Over the previous yr, the EPA has primarily shut down IRIS by reassigning a lot of the dozens of the scientists who labored in this system to different elements of the company. And the administration has refused to publish a report on a “without end chemical” often known as PFNA, which was accomplished by IRIS in April 2025.
However, till now, the EPA had not challenged the science in IRIS assessments. The memo modifications that. Though the company will proceed to put up the paperwork on its web site, it calls their validity into query, arguing that the toxicity ranges calculated in IRIS experiences are overly cautious and fail to incorporate the angle of all “stakeholders.”
This method produces values which are extra protecting than they must be, in keeping with Fotouhi. “When many conservative assumptions are stacked on high of one another, the cumulative impact can produce an estimated ‘protected’ publicity stage that’s orders of magnitude beneath naturally occurring ranges within the atmosphere,” he wrote.
Fotouhi pointed particularly to ethylene oxide, a chemical used to sterilize medical gear — and one utilized by Medline, an organization he used to symbolize as an legal professional on the agency Gibson, Dunn & Crutcher, in keeping with monetary statements he filed and which are contained in ProPublica’s database of Trump administration officers’ disclosures.
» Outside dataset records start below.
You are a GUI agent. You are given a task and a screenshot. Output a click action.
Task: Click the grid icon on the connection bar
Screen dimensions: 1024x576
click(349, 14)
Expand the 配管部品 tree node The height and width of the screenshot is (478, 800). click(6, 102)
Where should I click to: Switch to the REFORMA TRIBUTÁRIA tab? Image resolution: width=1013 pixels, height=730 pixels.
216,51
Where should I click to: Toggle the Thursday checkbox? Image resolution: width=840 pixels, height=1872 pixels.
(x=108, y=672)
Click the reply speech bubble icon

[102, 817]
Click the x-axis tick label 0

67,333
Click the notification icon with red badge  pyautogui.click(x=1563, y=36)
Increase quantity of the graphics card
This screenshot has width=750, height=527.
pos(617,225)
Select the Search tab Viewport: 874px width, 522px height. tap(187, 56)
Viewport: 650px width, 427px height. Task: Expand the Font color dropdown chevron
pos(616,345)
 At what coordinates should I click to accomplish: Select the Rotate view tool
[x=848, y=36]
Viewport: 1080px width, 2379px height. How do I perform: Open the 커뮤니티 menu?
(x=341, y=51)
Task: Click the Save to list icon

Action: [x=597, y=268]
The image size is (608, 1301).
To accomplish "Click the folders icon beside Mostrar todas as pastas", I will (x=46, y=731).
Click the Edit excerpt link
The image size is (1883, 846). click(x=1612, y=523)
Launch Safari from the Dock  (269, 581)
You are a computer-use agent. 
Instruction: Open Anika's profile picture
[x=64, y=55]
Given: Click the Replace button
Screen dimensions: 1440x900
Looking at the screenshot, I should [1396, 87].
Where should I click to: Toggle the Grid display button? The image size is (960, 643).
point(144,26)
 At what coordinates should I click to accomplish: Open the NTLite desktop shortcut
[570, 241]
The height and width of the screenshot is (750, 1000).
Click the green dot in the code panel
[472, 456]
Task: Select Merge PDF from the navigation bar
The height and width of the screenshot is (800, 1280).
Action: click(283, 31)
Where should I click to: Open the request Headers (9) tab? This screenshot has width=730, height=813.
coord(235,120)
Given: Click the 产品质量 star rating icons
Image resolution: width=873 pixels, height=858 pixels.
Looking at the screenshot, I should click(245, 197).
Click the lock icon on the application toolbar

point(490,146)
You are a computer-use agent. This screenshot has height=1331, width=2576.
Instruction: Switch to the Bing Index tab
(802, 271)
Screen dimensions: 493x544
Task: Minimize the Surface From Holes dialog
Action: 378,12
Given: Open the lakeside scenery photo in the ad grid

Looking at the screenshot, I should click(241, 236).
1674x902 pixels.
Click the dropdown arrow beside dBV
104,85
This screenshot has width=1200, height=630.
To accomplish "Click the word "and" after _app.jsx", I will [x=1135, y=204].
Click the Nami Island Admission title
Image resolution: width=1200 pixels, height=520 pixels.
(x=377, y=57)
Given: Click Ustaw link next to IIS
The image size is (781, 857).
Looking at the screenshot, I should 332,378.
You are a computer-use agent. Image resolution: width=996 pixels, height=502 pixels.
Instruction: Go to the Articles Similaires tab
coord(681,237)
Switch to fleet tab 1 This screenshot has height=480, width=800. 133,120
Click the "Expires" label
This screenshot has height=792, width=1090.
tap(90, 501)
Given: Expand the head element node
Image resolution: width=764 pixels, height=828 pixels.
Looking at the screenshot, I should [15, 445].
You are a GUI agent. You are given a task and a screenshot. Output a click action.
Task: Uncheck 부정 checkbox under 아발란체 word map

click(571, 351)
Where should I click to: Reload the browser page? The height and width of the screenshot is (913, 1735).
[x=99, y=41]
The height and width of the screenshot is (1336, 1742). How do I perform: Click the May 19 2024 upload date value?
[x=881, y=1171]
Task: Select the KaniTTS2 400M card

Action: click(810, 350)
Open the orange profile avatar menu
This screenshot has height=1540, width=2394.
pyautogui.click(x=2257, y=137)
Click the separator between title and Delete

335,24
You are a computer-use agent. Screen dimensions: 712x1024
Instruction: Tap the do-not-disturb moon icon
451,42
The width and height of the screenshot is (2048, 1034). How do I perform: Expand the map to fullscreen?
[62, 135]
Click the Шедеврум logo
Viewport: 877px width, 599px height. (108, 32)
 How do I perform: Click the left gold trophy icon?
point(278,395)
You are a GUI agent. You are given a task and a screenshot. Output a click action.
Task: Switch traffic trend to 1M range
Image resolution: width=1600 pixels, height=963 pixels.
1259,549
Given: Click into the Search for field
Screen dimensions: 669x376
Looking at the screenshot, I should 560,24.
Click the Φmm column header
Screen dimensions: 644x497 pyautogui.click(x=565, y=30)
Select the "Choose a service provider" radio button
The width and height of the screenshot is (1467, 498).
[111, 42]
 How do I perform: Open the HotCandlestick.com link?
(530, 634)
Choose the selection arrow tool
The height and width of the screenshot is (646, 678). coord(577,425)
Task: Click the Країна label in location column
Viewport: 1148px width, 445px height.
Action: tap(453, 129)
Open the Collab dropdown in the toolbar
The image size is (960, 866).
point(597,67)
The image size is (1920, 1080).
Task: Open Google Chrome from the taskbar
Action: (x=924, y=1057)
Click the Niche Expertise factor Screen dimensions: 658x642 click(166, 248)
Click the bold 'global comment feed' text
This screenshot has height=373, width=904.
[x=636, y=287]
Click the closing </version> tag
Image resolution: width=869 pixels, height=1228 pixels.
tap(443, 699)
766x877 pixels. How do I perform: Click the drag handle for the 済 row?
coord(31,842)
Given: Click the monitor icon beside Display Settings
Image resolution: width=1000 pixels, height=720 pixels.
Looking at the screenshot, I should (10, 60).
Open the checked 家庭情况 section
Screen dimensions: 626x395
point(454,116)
IRIS up to date its evaluation of ethylene oxide in 2016, after it reviewed the medical literature and located that the chemical was a stronger carcinogen than beforehand believed.
The EPA’s up to date most cancers danger estimate set off waves of concern — and lawsuits — in communities across the nation the place individuals are extremely uncovered to the chemical. And it led the Biden administration to concern extra protecting rules. Corporations that use or manufacture ethylene oxide and their representatives complained to the EPA and questioned the science that price them so dearly.
Below Trump, the company, which has been championing {industry}, has already paused these efforts to guard the general public from ethylene oxide. However this newest step, which threatens to destabilize well being protections constructed on tons of of IRIS assessments, is a boon to numerous corporations emitting an enormous number of poisonous chemical substances, in keeping with Maria Doa, a scientist on the Environmental Protection Fund who spent greater than 20 years engaged on chemical regulation on the EPA.
“That is the EPA adopting the {industry}’s speaking factors,” Doa mentioned. “And it’s going to depart lots of people in danger.”